**What is required**
Extract and copy the lines of the material running from the line containing "The image size" through the line containing "nav-item-izumo-seicha: 出雲精茶 izumo seicha is", both included, without changing anything.

**Extracted entries**
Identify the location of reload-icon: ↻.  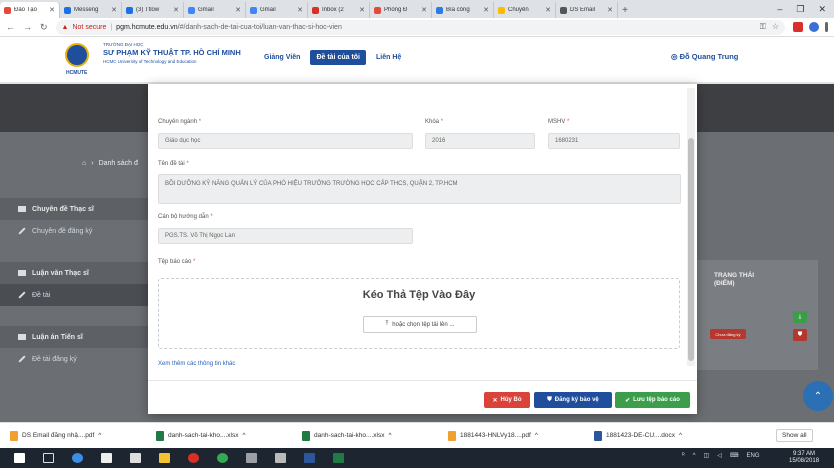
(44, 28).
--
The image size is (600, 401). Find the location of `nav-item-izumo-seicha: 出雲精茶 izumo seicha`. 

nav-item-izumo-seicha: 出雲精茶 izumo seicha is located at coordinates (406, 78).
==
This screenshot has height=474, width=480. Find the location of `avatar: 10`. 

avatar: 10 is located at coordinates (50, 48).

**Written answer**
The image size is (600, 401). Find the location of `nav-item-izumo-seicha: 出雲精茶 izumo seicha`. 

nav-item-izumo-seicha: 出雲精茶 izumo seicha is located at coordinates (406, 78).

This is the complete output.